Text shown:
———

# From CSV to Simulation: A Guide to Importing Real-World Data

Welcome to the second thematic notebook for the Smart Water Platform. In the first notebook, *Anatomy of a Simulation*, we learned about the core engine. Now, we will take a critical step towards building a true Digital Twin: **driving a simulation with external, real-world data**.

A simulation is only as good as its inputs. Instead of using hard-coded or mathematically generated data, we often need to feed our models with observed data from sensors, weather forecasts, or historical records. This notebook introduces the `CsvDataSourceAgent`, a new component designed for this exact purpose.

## The `CsvDataSourceAgent`: A Bridge to the Real World

We have developed a new agent, `CsvDataSourceAgent`, located in `swp.data_access.csv_data_source`. Its job is simple but powerful:

1. It reads a standard CSV (Comma-Separated Values) file containing time-series data. The file must have a `timestamp` column.
2. At each step of the simulation, it checks the current simulation time (`current_time`).
3. If it finds data in the CSV corresponding to the current time, it **publishes** that data as a message to the `MessageBus`.

This allows any other component in the simulation to subscribe to this data feed and react to it in real-time.

## Making Components Data-Aware

For this to work, our physical components need to be able to listen to the `MessageBus`. We have modified the `Reservoir` component to do just that. Its `__init__` method can now accept a `message_bus` and an `inflow_topic`. 

When the `CsvDataSourceAgent` publishes a new inflow value to the topic, the `Reservoir` receives the message and adds the value to its total inflow for that time step. This allows a single component to be influenced by both physical upstream connections and external data sources simultaneously.

———

Data excerpt:
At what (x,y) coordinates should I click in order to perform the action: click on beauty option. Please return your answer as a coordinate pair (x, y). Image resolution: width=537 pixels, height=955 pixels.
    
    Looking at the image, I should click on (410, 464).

———

Task requirements: Continue the guide on importing CSV data into a simulation, starting right after its last sentence.

Output for this task:
## Case Study: A Data-Driven Reservoir

The code below demonstrates this new feature in action. We will:
1. Create a `CsvDataSourceAgent` and point it to a file with two days of hourly inflow data (`data/observed_inflow.csv`).
2. Create a `Reservoir` and subscribe it to the agent's data topic.
3. Run the simulation and observe how the reservoir's state changes based *only* on the data read from the CSV file.

In [None]:
import matplotlib.pyplot as plt
import pandas as pd
from swp.core_engine.testing.simulation_harness import SimulationHarness
from swp.simulation_identification.physical_objects.reservoir import Reservoir
from swp.simulation_identification.physical_objects.gate import Gate
from swp.data_access.csv_data_source import CsvDataSourceAgent

# 1. Simulation and Communication Setup
simulation_config = {'duration': 172800, 'dt': 3600.0} # 2 days, hourly steps
harness = SimulationHarness(config=simulation_config)
message_bus = harness.message_bus

# 2. Define the data topic and create the agent
DATA_TOPIC = "data.inflow.observed"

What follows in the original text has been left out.